For HIV, the window depends on which test is used. A nucleic acid test (NAT) can detect infection roughly 10 to 33 days after exposure; an antigen/antibody lab test, about 18 to 45 days; and a rapid antibody test, about 23 to 90 days CDC HIV testing. For chlamydia and gonorrhea, a NAAT is generally reliable about two weeks after exposure. If you test sooner because you're worried, retesting later is reasonable when a recent exposure is possible CDC chlamydia guidance.
| Infection / test | Earliest reliable detection after exposure |
|---|---|
| HIV — nucleic acid test (NAT) | About 10–33 days |
| HIV — antigen/antibody lab test | About 18–45 days |
| HIV — rapid antibody test | About 23–90 days |
| Chlamydia & gonorrhea — NAAT | About 2 weeks |
If you're timing a test around a specific encounter, our breakdown of when to test after exposure walks through each infection's timeline so you don't waste a trip testing too soon.
Where to get tested and what it costs
Testing is widely available at doctors' offices, health departments, Planned Parenthood, and Title X family-planning clinics, often free or on an income-based sliding scale. At-home and self-collection kits also exist, which can be a good fit if you'd rather collect a sample privately; just mind the window period so you test at the right time.
You're rarely far from low-cost care. The US has roughly 16,000 federally funded community health centers and about 4,200 Title X family-planning clinics, plus tens of thousands of other public STI clinics, most offering free or sliding-scale visits HRSA health center program.
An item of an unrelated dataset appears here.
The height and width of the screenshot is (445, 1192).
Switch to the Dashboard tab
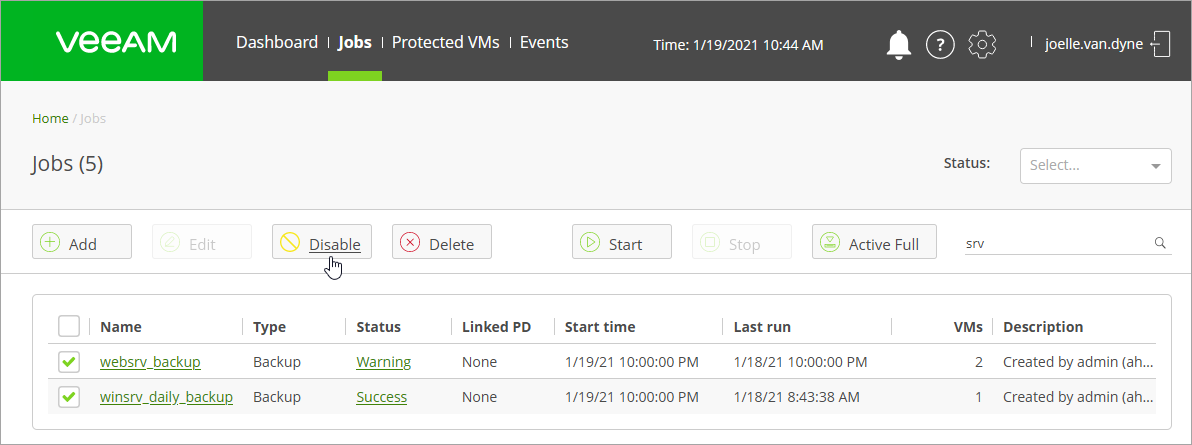276,43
When you're ready to get tested, it helps to know which infections you want covered; you can also compare testing providers if you're choosing between a clinic and an at-home option.
Reading your results and how accurate they are
A negative means nothing was detected in your sample on collection day, which is solid information as long as you were past the window period for every exposure you're worried about. A positive on a NAAT for chlamydia or gonorrhea is reliable thanks to that high specificity, and points to an active infection that needs treatment.
HIV and syphilis work differently, because a single test isn't the final word. Both use a two-step process: an initial screening test, then a different confirmatory test, and the result isn't a diagnosis until the confirmatory step agrees. A reactive rapid HIV test is preliminary and must be confirmed with a follow-up lab test before it counts as a diagnosis. Syphilis testing pairs two different antibody tests for the same reason; if you've seen confusing syphilis numbers, our explainer on the syphilis rpr vs treponemal test explained breaks down why two tests are used and what each one measures CDC syphilis lab recommendations, 2024.
If a result is positive
Most bacterial STIs are cured with a short, standard course of treatment, and a confirmed positive should be treated promptly. See our treatment guidance and don't stop until the regimen is complete and any partners are notified.
When to see a clinician
Reach out to a clinician if any of the following apply, rather than waiting on a result alone:
- You tested before the window period closed and got a negative, which means you need a repeat test at the right time.
- You have symptoms (discharge, burning with urination, sores, pelvic or testicular pain) even if a test was negative, since the timing or sample may have missed an early infection.
- You got a reactive rapid HIV test or a positive screening test that hasn't been confirmed yet.
- You've had a new partner or a condom failure since your last test and want to know your current status.
- A partner tells you they've tested positive, in which case you may need treatment regardless of your own result timing.